November 26, 2010 at 2:07 pm
Hi, I have a table with an integer column, and I need to write a check constraint on that column that would only allow integer values and error out if a non-integer value was inserted.
For example it should error out on 2.1 and not on 2
I was trying to use http://www.sqlservercentral.com/scripts/T-SQL+Aids/30897/ but could not get it to work when applied as a constraint Any help would be appreciated.
Thanks
November 26, 2010 at 5:03 pm
Would have to check it before insertion...is the value being passed as a variable anywhere?
If you do:
Create table concheck (
myint int not null
constraint isInt check (Ceiling((cast(myint as numeric(23,1))/1000)*1000) =myint)
)
go
/*Fail--record is inserted*/
Insert into concheck
Select 1.1
The constraint doesn't hold.
But you make sure the variable of the proc accepts decimal places, you can check using the same logic
Drop table concheck
go
Create table concheck (myint int not null)
go
Create proc pInsertInt (@myint numeric(23,1))
as
If Ceiling((@myint/1000)*1000) != cast(@myint as int)
Begin
Print @myint
Print 'Could not be inserted'
END
If Ceiling((@myint/1000)*1000) = cast(@myint as int)
Begin
Insert into concheck (myint)
Select @myint
End
go
Exec pInsertInt 1
Go
Exec pInsertInt 1.1
Go
drop table concheck
drop proc pInsertInt
Not elegant or masterful, but would fail anything passed with a decimal place value
November 26, 2010 at 7:28 pm
The following works. The only bugger about it is that you insert into one column and select from the other...
CREATE TABLE #MyHead
(
SomeValue VARCHAR(11) CONSTRAINT ck_IntOnly CHECK (SomeValue NOT LIKE '%[^0-9]%'),
SomeInt AS CAST(SomeValue AS INT) PERSISTED
);
GO
--===== This is no longer allowed and will produce a check constraing violation message.
INSERT INTO #MyHead (SomeValue)
SELECT 2.1
GO
--===== Even the following isn't allowed.
INSERT INTO #MyHead (SomeValue)
SELECT 2.0
GO
--===== But this is
INSERT INTO #MyHead (SomeValue)
SELECT 2.
GO
--===== And so is this
INSERT INTO #MyHead (SomeValue)
SELECT 2
GO
Of course, the best thing to do would be to validate the data before you try to insert it into the table so you don't actually need two columns to pull this off.

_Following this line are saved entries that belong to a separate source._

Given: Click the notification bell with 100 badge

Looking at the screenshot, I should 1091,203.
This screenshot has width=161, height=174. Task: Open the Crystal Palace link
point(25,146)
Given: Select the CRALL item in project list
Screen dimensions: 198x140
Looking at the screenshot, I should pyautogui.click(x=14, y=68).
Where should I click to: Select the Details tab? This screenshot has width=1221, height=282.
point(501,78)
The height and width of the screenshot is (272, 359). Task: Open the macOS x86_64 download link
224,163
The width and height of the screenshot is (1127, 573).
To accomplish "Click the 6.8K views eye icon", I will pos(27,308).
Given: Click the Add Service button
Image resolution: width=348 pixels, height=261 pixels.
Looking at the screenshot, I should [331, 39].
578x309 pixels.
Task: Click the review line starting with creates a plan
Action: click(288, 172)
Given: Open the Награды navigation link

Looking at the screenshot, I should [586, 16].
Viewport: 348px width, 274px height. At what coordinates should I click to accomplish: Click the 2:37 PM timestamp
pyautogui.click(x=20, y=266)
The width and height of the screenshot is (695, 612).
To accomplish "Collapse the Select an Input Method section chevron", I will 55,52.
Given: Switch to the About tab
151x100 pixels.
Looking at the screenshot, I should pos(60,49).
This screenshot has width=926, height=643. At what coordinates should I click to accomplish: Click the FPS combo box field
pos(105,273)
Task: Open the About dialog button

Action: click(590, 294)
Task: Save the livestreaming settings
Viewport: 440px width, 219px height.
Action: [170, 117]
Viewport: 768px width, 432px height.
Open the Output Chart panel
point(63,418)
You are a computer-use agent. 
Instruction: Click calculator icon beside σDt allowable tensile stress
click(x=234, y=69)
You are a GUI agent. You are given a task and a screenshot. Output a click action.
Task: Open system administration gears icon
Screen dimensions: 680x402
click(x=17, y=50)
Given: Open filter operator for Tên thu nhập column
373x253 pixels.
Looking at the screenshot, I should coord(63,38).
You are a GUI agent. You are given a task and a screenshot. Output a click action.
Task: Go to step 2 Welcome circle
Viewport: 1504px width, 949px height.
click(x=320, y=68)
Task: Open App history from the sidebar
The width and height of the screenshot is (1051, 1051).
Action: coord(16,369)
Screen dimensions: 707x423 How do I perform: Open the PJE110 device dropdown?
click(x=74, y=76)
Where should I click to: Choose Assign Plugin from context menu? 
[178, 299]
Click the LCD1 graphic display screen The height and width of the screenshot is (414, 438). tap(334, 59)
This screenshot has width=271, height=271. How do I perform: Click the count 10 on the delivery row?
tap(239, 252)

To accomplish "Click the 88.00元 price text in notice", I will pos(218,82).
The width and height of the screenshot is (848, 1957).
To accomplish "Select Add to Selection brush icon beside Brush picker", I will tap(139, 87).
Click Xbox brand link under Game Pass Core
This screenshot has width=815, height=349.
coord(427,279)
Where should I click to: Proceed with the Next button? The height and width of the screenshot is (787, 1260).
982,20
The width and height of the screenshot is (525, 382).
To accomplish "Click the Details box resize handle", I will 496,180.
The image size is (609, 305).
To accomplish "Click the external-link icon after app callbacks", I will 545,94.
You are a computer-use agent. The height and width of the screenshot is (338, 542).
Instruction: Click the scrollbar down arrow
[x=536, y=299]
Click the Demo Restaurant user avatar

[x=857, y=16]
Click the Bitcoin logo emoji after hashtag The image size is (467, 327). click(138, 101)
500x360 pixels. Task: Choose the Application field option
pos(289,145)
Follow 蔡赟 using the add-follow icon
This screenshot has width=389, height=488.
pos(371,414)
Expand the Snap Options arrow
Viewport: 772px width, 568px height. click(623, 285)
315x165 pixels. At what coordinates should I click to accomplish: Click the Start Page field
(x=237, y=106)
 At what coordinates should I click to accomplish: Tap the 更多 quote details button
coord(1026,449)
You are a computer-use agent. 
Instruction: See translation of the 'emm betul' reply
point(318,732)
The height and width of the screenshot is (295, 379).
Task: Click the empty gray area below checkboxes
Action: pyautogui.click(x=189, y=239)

Still, even a human can't get by it without disabling the constraint.
--Jeff Moden
Change is inevitable... Change for the better is not.
November 27, 2010 at 3:26 pm
CELKO (11/26/2010)
If this is an INTEGER column as you said, then that is all you can insert into it.
True enough. But I believe the problem is that you can get an INSERT of 2.1 to pass without an error even though it becomes an INTEGER through implicit converson. I believe that the OP is trying to make it so that the column will not accept any non-whole number.
--Jeff Moden
Change is inevitable... Change for the better is not.